Today I came across a solution for this problem: https://leetcode.com/problems/group-anagrams/submissions/
The author used AbstractList to solve this problem. And the solution looks somewhat like this
import java.util.AbstractList;
class Solution {
private List<List<String>> result;
private HashMap<String, List<String>> map = new HashMap<>();
public List<List<String>> groupAnagrams(String[] strs) {
return new AbstractList<>() {
public List<String> get(int key) {
if (result == null)
init(strs);
return result.get(key);
}
public int size() {
if (result == null)
init(strs);
return result.size();
}
};
}
private void init(String[] strs) {
for (String str : strs) {
char[] ch_map = str.toCharArray();
Arrays.sort(ch_map);
String key = String.valueOf(ch_map);
if (!map.containsKey(key))
map.put(key, new ArrayList<>());
map.get(key).add(str);
}
result = new ArrayList<>(map.values());
}
}
The produced test result is 0ms ~ 1ms.
If I removed
if (result == null)
init(strs);
from get(int key) and int size(). Then I put the init(strs) to the start of the function like this:
...
public List<List<String>> groupAnagrams(String[] strs) {
init(strs);
return new AbstractList<>() {
public List<String> get(int key) {
return result.get(key);
}
public int size() {
return result.size();
}
};
}
...
The test result for this case is 10ms ~ 15ms.

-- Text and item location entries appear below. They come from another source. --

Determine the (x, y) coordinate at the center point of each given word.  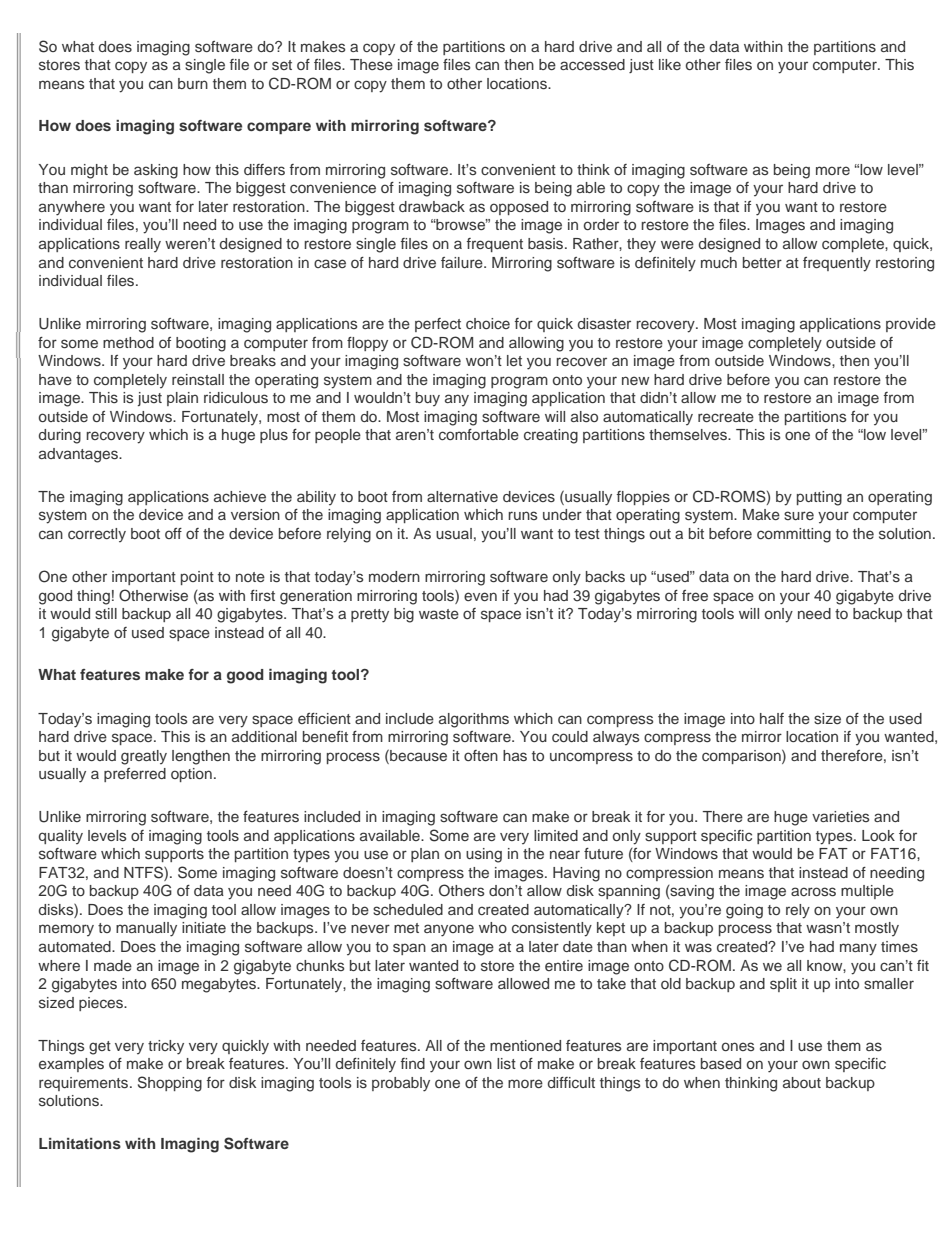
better (762, 262)
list (506, 1063)
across (813, 892)
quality (61, 837)
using (484, 855)
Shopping (170, 1084)
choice (488, 323)
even (480, 596)
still (106, 613)
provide (911, 325)
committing (794, 535)
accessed (592, 65)
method (128, 342)
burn (193, 83)
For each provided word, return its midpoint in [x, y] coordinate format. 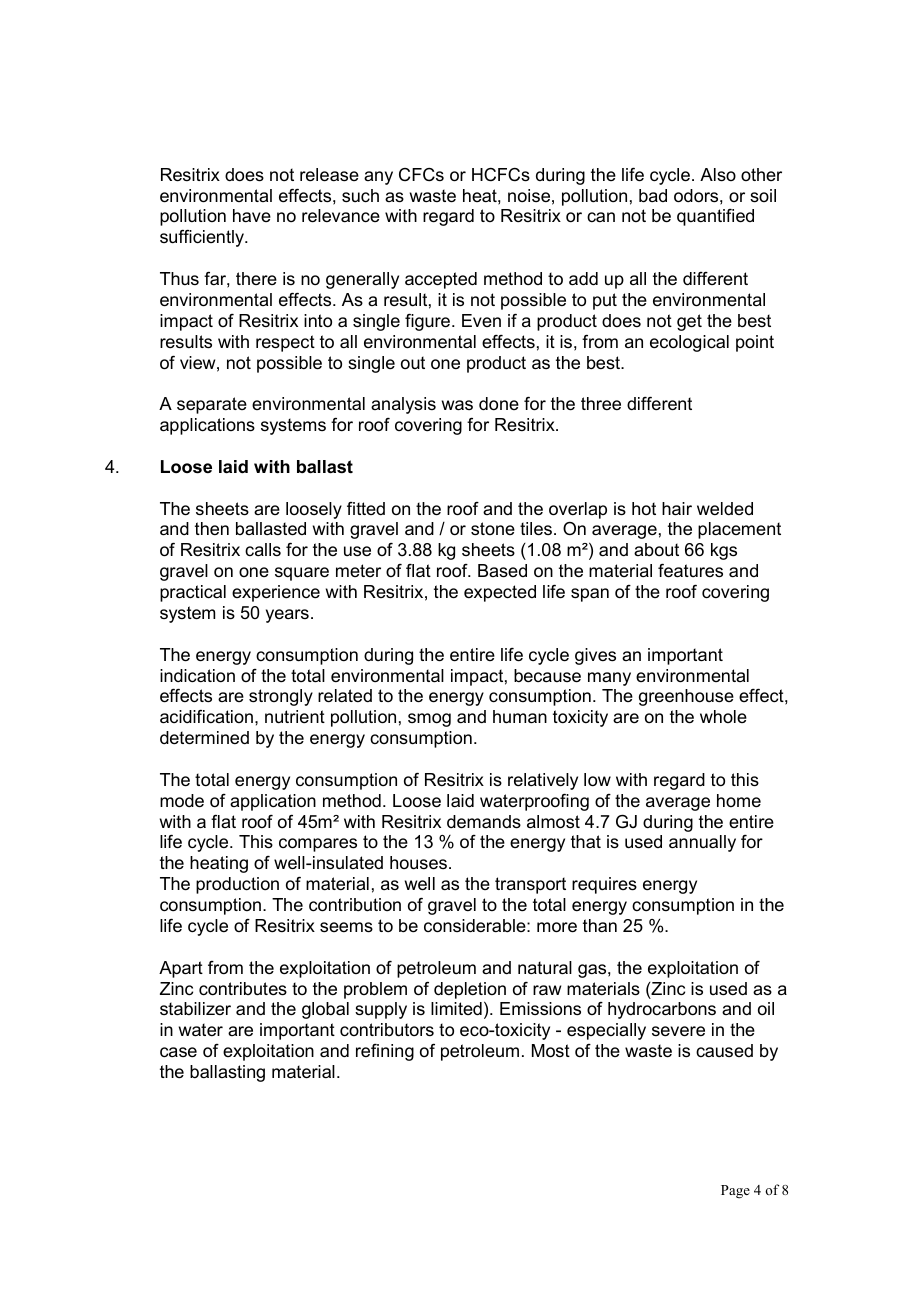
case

I tried to print the number of time init(strs) is called, but it returned 1 time for both cases.
My question is why it is significantly faster when you put the init(strs) inside the AbstractClass ?
Theory
The solution you've presented is simply a hack that works around the way LeetCode verifies the execution time. In case of the given exercise the whole run could look like the following:
The only thing the "hacky" code is doing during the groupAnagrams
method execution is creation of an anonymous class instance that is then returned. The actual evaluation of the logic required to complete the task is done only after the get()
or size()
method have been called, which is part of the verification stage and as assumed above - the time is not verified by LeetCode there.
Practice
I've prepared a GitHub repository with a simple project that verifies the differences between both solutions. As predicted - only small part of the work is done during "result list" calculation (time elapsed from the start in nanoseconds):
Result calculated: 4833
> Verification done: 47666
While this is how it looks for the "standard" solution:
Result calculated: 42916
> Verification done: 44875
Note
Normally JMH should be used for benchmarking, but I wanted the verification to be as explicit as possible, so I've used simple printing of time differences in nanoseconds to console. JVM warmup was performed in the code I've prepared and the results seem to be reasonable.